The rest of the process is virtually identical — except in the case of the PS3, wherein searching for specific stuff on the search bar entails the painful process of entering text one letter at a time using the controller.
It’s fairly simple to locate what you are looking for, whether with the drop-down menus or the search bar. The only quibble here is that search results show up chronologically (and only 10 results are shown per page), and unless you are super-specific with your search words, you could be in for a rather protracted effort to find the video you seek.
But, once you’ve sorted that part out, it’s a fairly seamless experience.
Presumably, there are some problems, right?

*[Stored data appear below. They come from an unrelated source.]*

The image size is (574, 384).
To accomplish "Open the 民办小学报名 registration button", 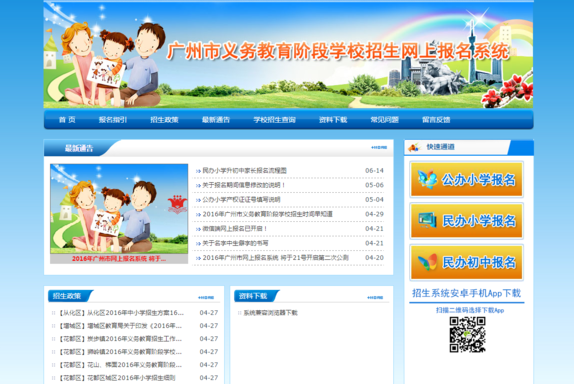I will [466, 221].
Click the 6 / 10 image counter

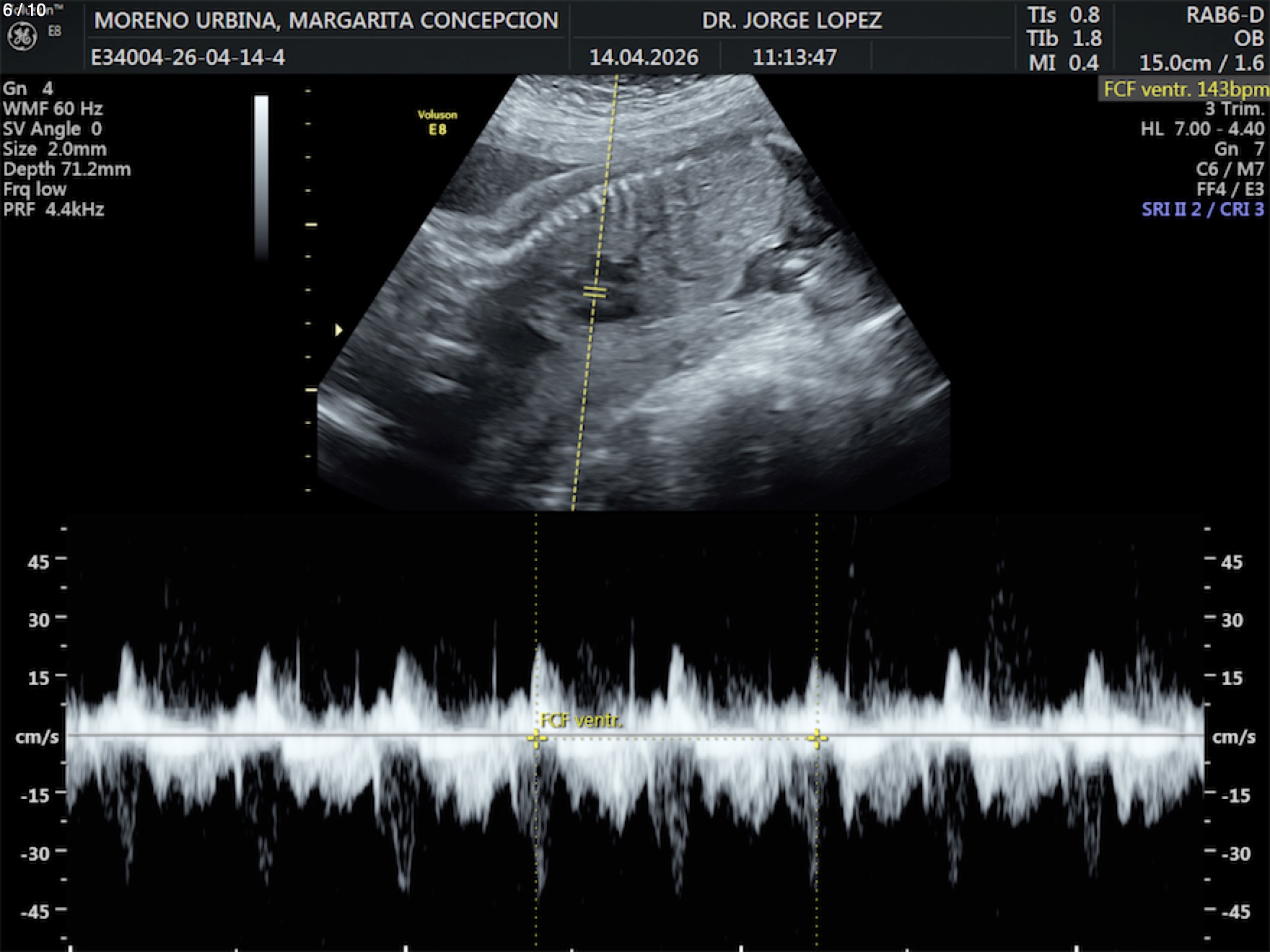(25, 9)
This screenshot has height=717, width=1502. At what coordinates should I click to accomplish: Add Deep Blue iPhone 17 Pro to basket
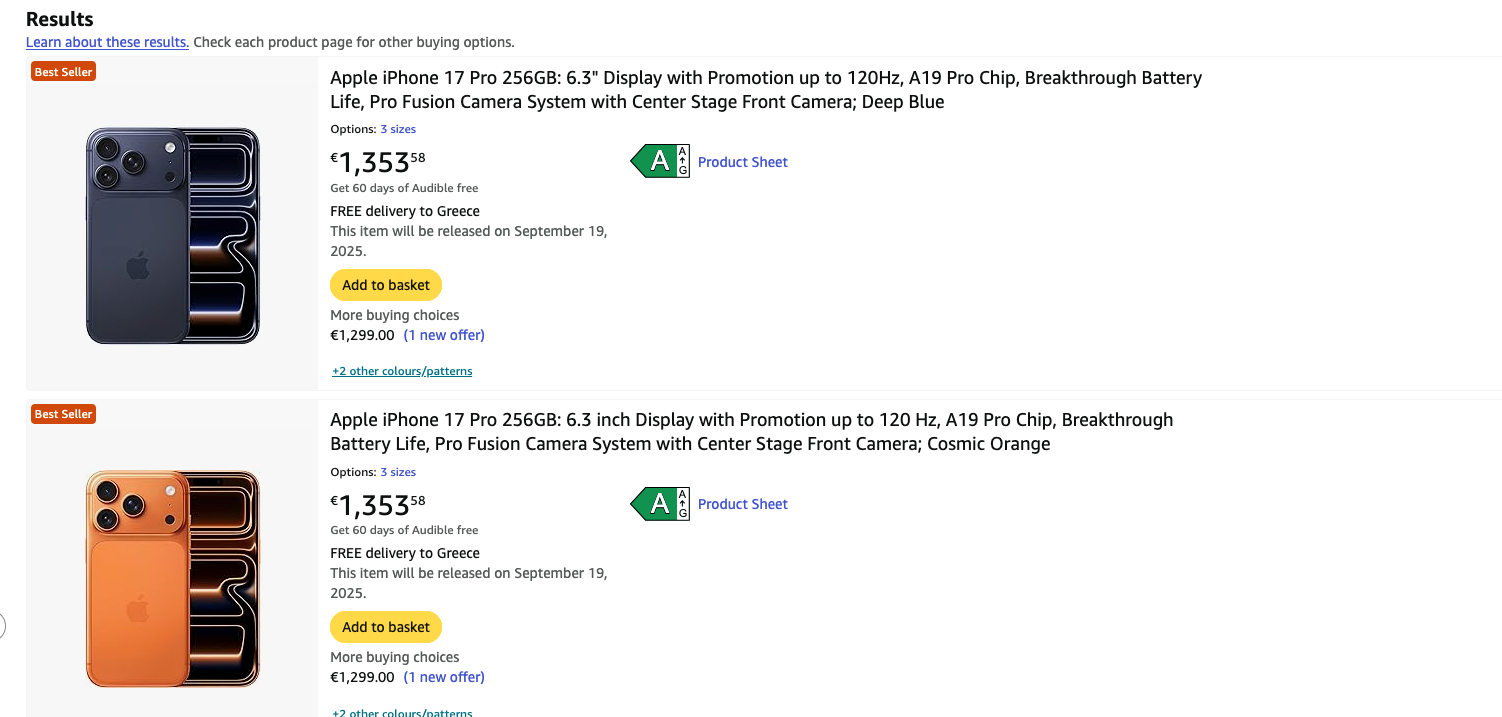tap(386, 285)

Unless you have an unlimited cellular data plan, you will probably want to ensure that you’re connected to some sort of Wi-fi network before you start watching, because the WWE Network expectedly consumes a lot of data. Which isn’t all that surprising considering it’s the same with any online video provider.

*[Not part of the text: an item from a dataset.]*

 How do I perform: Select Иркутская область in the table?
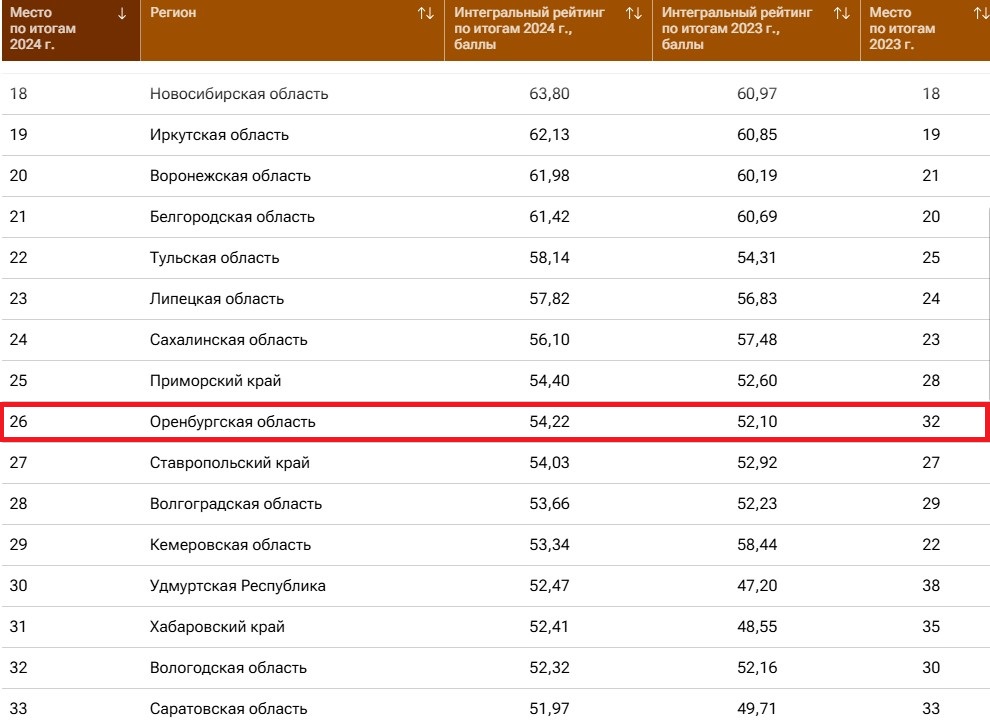[219, 135]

What is a problem, however, is the fact that in this day and age of smartphones boasting 2K screens, the Network only streams with a resolution of only 720p.
This isn’t that problematic until you consider the pricetag: $9.99 a month, which translates to around Rs 670 or so. Netflix offers three packages, worth Rs 500, Rs 650 and Rs 800 and it’s the last of these that offers videos at 1080p resolution. That this option isn’t available with the Network is slightly disappointing.
Even Good ol’ JR would be disappointed.
So what’s the verdict?
All said and done, the WWE Network is a veritable treasure trove of content, including some gems from the past that you possibly never even knew existed. The WWE has always shown off excellent production values and editing chops with their promotional videos and it’s good to see that these have been brought over to the Network (see the Monday Night War series for a brilliant example of this).
Guest appearances on packages by the likes of Slipknot’s Corey Taylor and Brian ‘Q’ Quinn of Impractical Jokers (to name but a few) lend the product a sense of wider acceptability — almost like it’s cool again (a rarity since the glory days of the Attitude Era) to be watching WWE.
Apart from the grappling action, some of the original content on offer is excellent and even merits a second or third watch.
However, two questions came up repeatedly during the course of this review.
Firstly, does anyone really need this much professional wrestling?
For aficionados of the ‘squared circle’ and the action within it, this is a chance to watch some of the legends of the ‘sport’ in their pomp, to witness some classic rivalries or alliances develop, to catch some of the legends of the future in the developmental NXT division, or to simply relive timeless moments.
Unfortunately, there’s probably a large percentage of the wrestling-viewing population that falls in the territory of being casual fans, which means that the Network is probably best suited for hardcore fans of this form of sports entertainment.
Secondly, is it worth Rs 670 a month?
Two points need to be made here.
One, most people tend to pay around that much for their DTH television services every month. As noted earlier and for a point of comparison, Netflix offers a whole host of general entertainment content for Rs 500 (for the basic package).
Two, one of the major draws of the Network in the US at least, is that viewers no longer had to pay exorbitant sums of money for individual PPV events and could watch them all for that monthly $9.99 sum.
In India, where viewers have never really had to spend any money (apart from the amount they pay for cable TV) on WWE events, paying Rs 670 — for something they may not watch as often as they would normal TV shows — is not likely to be as attractive a proposition.
To sum up, the WWE Network is highly recommended only to the super-fans of the WWE. For everyone else, there’s a month-long free trial for you to make up your mind.
And that’s the bottom line, because-… well, you know how it goes.